The overall returns from the investment portfolio and other business earnings help support a company’s dividend interest rate (DIR)2, which is set by a company’s board of directors each year. The investment component of the dividend is the difference between the DIR and the policy’s guaranteed interest rate. So, hypothetically, if the guaranteed interest rate is 3.75% and the DIR is 6.10%, then the investment component of the dividend will be based on 2.35% (6.10% – 3.75%).
Comparing dividends and other returns
There is a temptation to compare life insurance dividends with returns on other types of financial instruments, like U.S. Treasury or corporate bonds. While such comparisons can be interesting and informative about relative performance, they aren’t entirely “apples to apples.”
For instance, the graph below shows MassMutual’s DIR in comparison with three common fixed-income measures over an extended period of time. Each measure reflects some calculations peculiar to that measure itself. For instance, mortality of policyowners isn’t a factor in determining the rate of U.S. Treasury bonds.
MassMutual’s DIR is determined using a portfolio average method that reflects the portfolio earnings on all assets that support our participating permanent life insurance and participating annuity blocks. Each portfolio is made up of investments purchased over a number of years, so changes in new money interest rates have a gradual impact on the DIR. The stabilizing effect of the portfolio average method over time is among the reasons MassMutual and many other insurers use this approach to determine their dividend interest rates.

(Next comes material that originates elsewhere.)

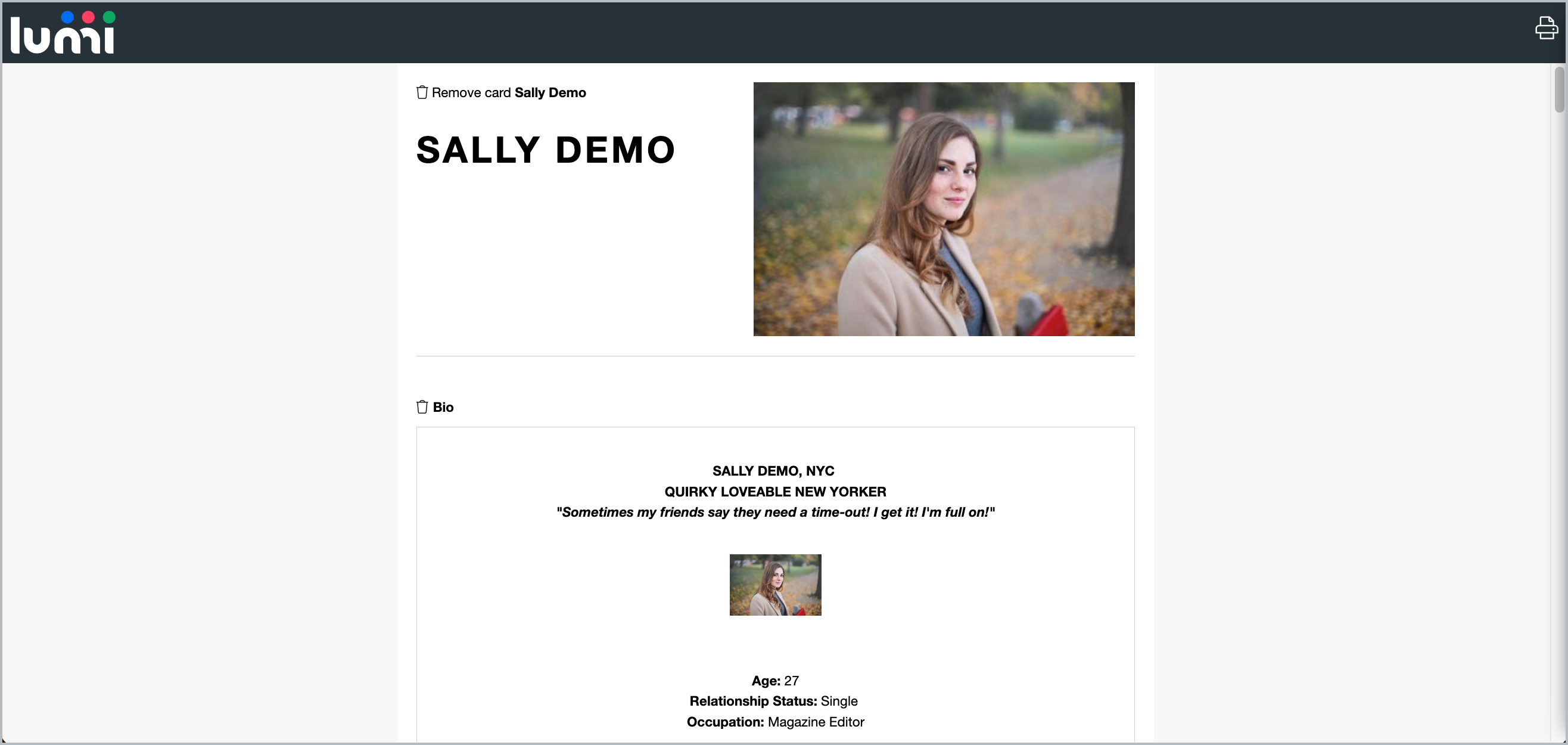The height and width of the screenshot is (745, 1568).
Task: Click the italic time-out quote text
Action: pos(775,513)
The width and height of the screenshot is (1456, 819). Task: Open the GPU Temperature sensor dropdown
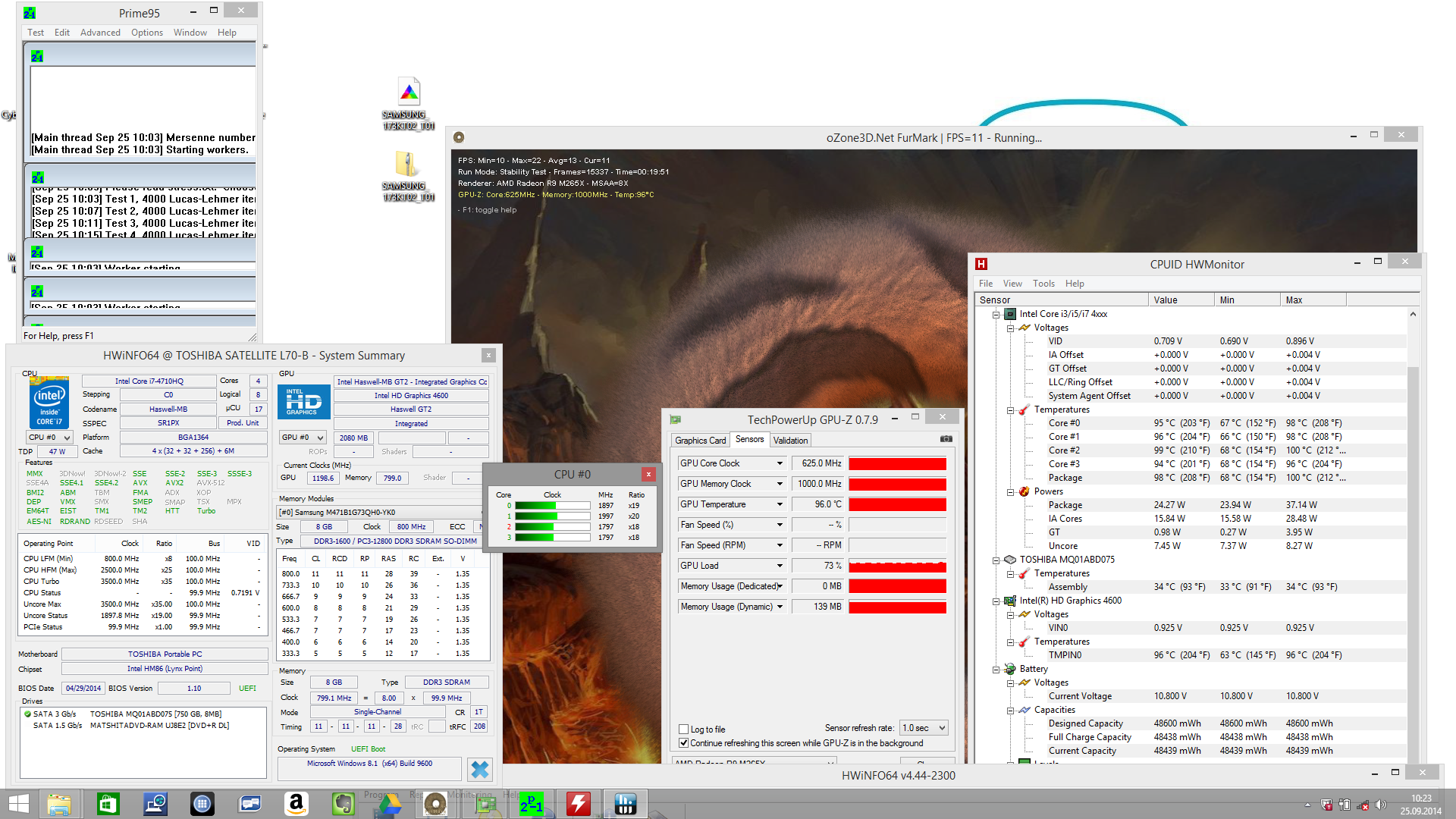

2 Refers to the MM-block of business, which comprises policies issued prior to the merger of Massachusetts Mutual Life Insurance Company and the former Connecticut Mutual Life Insurance Company in 1996. Starting with the 2012 dividend schedule, there is a single Dividend Interest Rate for all blocks. 3 Moody’s yield on seasoned Aaa corporate bonds for all industries, quoted for the year preceding the Dividend Interest Rate shown; for 2024, the rate is the average monthly rate from January to September for the preceding year. Moody’s Aaa rates through December 6, 2001, are averages of Aaa utility and Aaa industrial bond rates. As of December 7, 2001, these rates are averages of Aaa industrial bonds only. 4 Market yield on U.S. Treasury securities at 10-year constant maturity, quoted for the year preceding the Dividend Interest Rate shown; for 2024, the rate is the average monthly rate from January to September for the preceding year. 5 Market yield on U.S. Treasury securities at 1-year constant maturity, quoted for the year preceding the Dividend Interest Rate shown; for 2024, the rate is the average monthly rate from January to September for the preceding year.
Who gets a dividend?
As mentioned at the outset, those who purchase eligible participating whole life insurance policies are eligible to receive a dividend. The size of each individual policyowner’s payout depends on how much their policy has contributed to the company’s divisible surplus. So long-standing policies with large death benefits will generally receive larger dividend payouts than smaller policies put in place more recently.
Policyowners can receive dividends in cash, or use them to:
- Reduce the following year’s premium payment.
- Leave on deposit to accumulate with interest.
- Purchase paid-up additional whole life insurance.
Many policyowners go with the last option, which can increase the policy’s death benefit and cash value.
Dividends are an important part of the overall value that participating whole life insurance offers. But it’s important to know how dividends are determined and what may or may not affect their issuance and payment level.